Unlike some of the modern-age training supplements that are marketed with little scientific backing for the claims advanced as to effectiveness, there is no scientific question concerning the benefits of salt, and particularly sodium, for athletes involved in warm weather sports.

Sodium is directly related to the body's ability to perform. Sodium is of primary importance in its role as a regulator of how much fluid is present in the body at any time, both in terms of volume, which ultimately will impact on the blood volume available to the cardiovascular system for all of its processes associated with human performance, as well as sodium's role in relation to the maintenance of the acid/base (pH) balance throughout the body. Muscle energy is developed through a complex series of processes in the individual cells, a portion of which is tied to the "pump" mechanism established through the proper balance between potassium and sodium in the intracellular fluids that support each cell. A sodium deficit can have a catastrophic effect on one or all of these human systems. The condition known as hyponatremia is the ultimate result of a sodium deficit, in which the body's sodium imbalance is so severe that even when dehydrated, the body will not absorb available water from the stomach through the small intestine because the sodium level has triggered the body to take no more water without sodium being available.

Sodium is lost to the body during exercise through perspiration and urine excretion.
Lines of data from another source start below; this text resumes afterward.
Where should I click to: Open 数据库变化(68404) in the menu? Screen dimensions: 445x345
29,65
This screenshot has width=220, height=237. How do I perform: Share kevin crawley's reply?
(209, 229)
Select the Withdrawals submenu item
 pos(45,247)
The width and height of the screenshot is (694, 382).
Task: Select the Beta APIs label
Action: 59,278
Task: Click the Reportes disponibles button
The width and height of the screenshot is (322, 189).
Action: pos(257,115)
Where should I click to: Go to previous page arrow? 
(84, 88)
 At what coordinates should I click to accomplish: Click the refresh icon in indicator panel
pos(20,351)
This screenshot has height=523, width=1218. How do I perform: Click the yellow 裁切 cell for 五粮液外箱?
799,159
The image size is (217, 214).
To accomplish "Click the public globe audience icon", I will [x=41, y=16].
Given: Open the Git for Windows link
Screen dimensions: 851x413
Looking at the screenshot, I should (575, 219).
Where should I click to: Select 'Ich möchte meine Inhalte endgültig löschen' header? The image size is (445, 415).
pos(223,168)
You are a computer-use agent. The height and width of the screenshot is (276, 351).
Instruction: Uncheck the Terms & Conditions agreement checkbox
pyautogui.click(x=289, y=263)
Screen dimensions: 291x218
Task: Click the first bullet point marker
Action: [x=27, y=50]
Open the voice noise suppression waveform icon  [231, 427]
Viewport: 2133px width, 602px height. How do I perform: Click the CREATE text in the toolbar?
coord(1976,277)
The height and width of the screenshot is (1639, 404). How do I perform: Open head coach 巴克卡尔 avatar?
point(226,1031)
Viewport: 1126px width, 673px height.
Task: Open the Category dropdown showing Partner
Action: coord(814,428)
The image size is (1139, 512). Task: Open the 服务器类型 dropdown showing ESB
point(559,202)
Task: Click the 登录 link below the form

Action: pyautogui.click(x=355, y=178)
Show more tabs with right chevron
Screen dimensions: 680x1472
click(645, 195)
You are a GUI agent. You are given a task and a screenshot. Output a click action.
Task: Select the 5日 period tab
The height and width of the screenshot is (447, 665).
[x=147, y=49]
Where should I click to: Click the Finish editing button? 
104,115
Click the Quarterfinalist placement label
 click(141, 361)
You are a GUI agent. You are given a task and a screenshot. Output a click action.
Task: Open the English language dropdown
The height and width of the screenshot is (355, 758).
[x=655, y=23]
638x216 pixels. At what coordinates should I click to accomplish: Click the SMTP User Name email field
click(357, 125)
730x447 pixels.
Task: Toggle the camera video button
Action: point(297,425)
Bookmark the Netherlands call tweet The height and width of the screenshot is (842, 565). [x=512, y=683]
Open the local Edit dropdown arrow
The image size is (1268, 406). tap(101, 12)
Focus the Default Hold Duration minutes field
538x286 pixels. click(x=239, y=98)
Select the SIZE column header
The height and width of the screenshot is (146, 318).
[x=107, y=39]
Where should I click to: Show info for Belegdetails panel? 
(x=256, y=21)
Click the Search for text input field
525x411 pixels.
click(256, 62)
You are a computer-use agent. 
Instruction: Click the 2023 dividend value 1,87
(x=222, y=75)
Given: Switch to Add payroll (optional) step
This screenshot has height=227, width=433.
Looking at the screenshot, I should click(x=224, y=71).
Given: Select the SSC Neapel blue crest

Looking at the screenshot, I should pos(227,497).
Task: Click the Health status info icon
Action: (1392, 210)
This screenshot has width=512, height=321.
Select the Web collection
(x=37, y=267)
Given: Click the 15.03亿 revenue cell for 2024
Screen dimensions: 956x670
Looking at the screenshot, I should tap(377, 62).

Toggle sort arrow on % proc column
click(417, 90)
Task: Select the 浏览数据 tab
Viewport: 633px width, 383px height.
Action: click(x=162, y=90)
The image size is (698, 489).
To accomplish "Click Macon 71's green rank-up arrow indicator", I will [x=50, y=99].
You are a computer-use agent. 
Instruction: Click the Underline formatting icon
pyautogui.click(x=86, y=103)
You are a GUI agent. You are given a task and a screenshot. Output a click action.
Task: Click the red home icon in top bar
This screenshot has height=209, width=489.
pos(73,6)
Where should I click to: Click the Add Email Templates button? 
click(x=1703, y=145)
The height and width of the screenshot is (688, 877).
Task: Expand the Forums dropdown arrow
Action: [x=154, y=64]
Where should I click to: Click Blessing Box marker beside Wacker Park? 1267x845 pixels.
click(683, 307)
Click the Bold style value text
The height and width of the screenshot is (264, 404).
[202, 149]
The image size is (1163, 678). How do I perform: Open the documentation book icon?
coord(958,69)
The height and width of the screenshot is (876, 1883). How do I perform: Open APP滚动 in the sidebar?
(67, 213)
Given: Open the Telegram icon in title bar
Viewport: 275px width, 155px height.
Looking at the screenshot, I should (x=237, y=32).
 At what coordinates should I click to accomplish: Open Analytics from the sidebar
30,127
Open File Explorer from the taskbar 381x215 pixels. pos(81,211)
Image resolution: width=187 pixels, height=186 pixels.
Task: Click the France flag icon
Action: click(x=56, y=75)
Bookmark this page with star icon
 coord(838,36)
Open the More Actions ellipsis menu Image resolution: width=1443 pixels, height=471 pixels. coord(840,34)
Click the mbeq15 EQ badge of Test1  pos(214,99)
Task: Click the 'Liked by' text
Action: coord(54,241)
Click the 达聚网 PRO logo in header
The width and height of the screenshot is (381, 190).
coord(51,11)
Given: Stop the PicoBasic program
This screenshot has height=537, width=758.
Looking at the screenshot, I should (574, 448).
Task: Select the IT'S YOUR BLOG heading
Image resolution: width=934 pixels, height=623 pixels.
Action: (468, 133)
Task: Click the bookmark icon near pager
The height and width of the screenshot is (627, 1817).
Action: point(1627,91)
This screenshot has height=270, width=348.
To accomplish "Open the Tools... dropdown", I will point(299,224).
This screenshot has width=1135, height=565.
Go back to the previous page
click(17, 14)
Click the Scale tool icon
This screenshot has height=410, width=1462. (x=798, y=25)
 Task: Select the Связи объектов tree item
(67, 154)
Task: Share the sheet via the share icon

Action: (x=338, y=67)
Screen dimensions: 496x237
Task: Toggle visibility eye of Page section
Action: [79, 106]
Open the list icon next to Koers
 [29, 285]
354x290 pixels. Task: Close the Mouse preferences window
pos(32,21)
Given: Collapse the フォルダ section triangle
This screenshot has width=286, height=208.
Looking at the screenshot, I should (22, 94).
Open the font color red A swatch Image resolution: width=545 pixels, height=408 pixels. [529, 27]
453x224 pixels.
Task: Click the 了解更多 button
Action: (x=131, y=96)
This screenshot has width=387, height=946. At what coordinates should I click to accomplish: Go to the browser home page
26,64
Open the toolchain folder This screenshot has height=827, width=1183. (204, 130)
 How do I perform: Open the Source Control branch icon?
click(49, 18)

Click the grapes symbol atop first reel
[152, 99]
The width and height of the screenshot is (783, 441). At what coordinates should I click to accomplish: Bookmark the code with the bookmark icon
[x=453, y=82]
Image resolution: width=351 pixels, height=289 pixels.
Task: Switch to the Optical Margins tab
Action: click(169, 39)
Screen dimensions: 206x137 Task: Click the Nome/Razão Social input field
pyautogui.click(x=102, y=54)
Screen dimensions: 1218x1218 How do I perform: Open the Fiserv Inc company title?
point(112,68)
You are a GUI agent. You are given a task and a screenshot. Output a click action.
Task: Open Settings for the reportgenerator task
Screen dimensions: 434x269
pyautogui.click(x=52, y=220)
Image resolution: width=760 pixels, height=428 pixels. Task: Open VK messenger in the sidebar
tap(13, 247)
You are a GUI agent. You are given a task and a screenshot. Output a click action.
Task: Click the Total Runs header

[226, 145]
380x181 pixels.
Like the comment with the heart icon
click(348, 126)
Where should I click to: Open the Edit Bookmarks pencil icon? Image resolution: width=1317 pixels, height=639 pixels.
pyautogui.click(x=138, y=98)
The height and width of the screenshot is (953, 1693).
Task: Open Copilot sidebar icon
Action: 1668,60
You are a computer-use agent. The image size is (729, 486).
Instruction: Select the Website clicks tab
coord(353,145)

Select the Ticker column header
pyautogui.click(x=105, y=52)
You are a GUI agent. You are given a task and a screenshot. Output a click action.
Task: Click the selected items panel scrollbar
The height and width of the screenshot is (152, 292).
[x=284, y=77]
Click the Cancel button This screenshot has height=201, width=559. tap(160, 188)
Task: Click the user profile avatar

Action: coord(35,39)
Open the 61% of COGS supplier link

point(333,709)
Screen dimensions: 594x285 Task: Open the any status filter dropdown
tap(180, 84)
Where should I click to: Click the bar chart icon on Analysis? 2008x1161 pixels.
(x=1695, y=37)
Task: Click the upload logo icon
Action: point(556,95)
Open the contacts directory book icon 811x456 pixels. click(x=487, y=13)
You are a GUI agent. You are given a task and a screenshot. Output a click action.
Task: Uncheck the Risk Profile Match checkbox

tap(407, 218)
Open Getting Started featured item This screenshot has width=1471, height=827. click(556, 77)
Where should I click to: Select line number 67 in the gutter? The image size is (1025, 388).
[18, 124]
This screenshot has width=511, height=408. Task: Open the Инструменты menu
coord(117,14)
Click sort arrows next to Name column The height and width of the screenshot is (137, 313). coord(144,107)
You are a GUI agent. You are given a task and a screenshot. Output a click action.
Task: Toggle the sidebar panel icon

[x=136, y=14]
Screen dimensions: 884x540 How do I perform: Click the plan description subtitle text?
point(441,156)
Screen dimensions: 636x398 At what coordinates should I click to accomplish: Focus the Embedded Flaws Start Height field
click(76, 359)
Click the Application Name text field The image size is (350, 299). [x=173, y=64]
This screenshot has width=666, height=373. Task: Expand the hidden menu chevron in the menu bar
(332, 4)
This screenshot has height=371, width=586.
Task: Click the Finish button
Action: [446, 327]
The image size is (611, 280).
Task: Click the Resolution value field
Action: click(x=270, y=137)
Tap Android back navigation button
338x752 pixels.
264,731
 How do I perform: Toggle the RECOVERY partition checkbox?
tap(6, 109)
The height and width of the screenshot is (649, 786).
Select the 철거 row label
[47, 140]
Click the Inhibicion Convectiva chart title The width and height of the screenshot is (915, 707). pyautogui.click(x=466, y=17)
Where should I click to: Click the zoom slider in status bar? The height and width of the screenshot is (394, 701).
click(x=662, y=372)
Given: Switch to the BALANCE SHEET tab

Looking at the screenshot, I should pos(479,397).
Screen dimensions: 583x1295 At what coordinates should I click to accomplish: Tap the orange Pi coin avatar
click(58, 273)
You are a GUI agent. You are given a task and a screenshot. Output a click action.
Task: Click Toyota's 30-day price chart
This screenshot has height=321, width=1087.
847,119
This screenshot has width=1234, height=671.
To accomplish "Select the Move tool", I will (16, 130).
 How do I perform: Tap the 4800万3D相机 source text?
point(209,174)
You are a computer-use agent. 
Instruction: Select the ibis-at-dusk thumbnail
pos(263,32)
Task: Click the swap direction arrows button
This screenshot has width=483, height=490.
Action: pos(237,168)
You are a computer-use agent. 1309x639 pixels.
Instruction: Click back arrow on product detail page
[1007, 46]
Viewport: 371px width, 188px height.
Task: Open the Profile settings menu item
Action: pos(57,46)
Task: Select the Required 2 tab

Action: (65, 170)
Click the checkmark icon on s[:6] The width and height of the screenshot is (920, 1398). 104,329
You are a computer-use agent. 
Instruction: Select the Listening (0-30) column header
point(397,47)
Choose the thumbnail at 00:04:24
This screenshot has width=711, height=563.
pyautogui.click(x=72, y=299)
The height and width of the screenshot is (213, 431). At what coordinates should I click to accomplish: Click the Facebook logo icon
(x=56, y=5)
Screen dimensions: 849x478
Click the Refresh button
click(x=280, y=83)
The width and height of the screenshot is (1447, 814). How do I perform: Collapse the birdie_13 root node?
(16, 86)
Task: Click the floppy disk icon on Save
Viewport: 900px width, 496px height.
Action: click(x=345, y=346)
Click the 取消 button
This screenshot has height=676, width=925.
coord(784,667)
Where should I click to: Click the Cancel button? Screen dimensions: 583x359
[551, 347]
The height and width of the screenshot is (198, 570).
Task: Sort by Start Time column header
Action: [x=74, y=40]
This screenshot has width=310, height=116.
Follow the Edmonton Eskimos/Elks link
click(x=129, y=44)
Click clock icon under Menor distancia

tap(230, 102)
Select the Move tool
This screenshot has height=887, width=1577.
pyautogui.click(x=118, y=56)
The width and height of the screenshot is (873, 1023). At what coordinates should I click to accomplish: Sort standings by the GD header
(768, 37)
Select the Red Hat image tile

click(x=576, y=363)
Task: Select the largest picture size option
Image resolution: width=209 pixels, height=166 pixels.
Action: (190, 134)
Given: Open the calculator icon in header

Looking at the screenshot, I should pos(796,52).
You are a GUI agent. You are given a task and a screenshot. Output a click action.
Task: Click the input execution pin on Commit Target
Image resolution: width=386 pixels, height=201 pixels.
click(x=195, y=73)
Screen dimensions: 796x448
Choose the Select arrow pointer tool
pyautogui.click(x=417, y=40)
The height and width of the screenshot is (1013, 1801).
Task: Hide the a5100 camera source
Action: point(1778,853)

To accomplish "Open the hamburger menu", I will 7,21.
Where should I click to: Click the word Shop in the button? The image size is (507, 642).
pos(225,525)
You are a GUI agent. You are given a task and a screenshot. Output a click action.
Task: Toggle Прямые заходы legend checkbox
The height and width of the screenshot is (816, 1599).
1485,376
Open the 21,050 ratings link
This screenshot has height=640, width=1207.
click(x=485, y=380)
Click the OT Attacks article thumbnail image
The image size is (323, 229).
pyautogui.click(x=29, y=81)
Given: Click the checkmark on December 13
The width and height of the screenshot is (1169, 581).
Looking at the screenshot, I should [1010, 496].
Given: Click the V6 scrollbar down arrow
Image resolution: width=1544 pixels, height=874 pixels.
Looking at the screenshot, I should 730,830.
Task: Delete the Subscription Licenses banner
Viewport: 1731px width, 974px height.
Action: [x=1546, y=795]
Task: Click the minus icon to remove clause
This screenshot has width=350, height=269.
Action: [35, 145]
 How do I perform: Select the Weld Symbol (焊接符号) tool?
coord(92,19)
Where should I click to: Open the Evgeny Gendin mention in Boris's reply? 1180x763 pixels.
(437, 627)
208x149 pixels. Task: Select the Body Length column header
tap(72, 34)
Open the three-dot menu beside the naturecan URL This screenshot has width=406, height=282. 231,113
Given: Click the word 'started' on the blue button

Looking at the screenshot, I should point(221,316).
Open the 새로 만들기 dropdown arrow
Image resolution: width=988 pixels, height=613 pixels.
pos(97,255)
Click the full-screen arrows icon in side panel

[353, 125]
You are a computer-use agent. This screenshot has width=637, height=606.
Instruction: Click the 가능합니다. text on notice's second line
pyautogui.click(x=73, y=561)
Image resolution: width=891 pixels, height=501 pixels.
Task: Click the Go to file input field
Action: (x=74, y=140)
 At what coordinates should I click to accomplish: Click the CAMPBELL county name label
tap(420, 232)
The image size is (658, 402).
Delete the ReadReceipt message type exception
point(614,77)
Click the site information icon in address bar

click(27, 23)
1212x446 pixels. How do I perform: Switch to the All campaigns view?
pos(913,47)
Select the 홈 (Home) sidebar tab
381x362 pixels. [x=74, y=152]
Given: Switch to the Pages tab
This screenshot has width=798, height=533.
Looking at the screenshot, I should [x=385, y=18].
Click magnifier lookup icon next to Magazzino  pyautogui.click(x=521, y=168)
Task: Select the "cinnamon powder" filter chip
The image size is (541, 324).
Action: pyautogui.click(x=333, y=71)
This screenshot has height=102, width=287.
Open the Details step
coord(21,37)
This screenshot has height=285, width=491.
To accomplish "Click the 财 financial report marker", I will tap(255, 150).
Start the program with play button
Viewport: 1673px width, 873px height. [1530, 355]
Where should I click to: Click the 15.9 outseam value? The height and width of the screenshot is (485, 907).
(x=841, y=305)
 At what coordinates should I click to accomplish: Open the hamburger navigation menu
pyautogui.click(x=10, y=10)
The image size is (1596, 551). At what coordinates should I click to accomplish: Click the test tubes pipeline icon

Sodium can only be replaced through dietary sources or supplements; the body has no independent mechanism to warehouse sodium.

In warm weather exercise, the amount of sodium that an athlete may lose through perspiration is varied. Athletes who are acclimatized to warm environmental conditions of high temperatures and humidity will generally lose less sodium per volume of perspiration than those who are not so accustomed to the conditions. A typical adult will lose sodium at a rate ranging between 100 mg and 700 mg per liter, and the athlete will lose between 1.0 l to 2.5 l of fluid to perspiration per hour, subject to variables such as intensity and body type. Most commercial sport drink products contain sodium, but the typical quantity ranges between 50 mg and 170 mg of sodium per 8 oz (250 ml) bottle, meaning that the consumption of sport drinks, while a benefit, in terms of fluid replacement, is not necessarily a solution to sodium deficit. To achieve sodium replacement through the sports drink, the formulation might taste more like seawater than a sports drink. Five hundred milligram-sized salt tablets, which are chemically 40% sodium and thus provide approximately 200 mg of sodium to the athlete, might assist the athlete in counteracting a sodium deficit.

Salt tablets present problems for athletes if taken orally to correct sodium deficiencies. In their raw form, salt tablets are often difficult to digest, causing gastric irritation, with accompanying nausea and diarrhea a common side effect. The stomach has difficulty in the immediate digestion of salt tablets, meaning that the benefit of the sodium is delayed; sports drinks, and their nutrients, are far easier for the body to absorb. Swallowed alone, without significant fluid to accompany the salt tablet, the sodium will act to further accelerate the dehydration of the body.

In endurance races, such as triathlons, the Iron-man, marathon, and ultra-marathon running, and ultra cycling events, salt tablets have been successfully employed as a supplement to the sports drink supplements. Salt tablets, taken either with sports drinks (that have their own sodium component) or fruit drinks that naturally contain potassium, serve to increase the sodium levels in a form that is far easier to digest and therefore be of more immediate use to the fluid level and acid/base balance of the body.

Salt tablets, even when consumed with a volume of sports drink, should be tested; the athlete can ingest the tablets during training to determine how the athlete's body will react after they are consumed.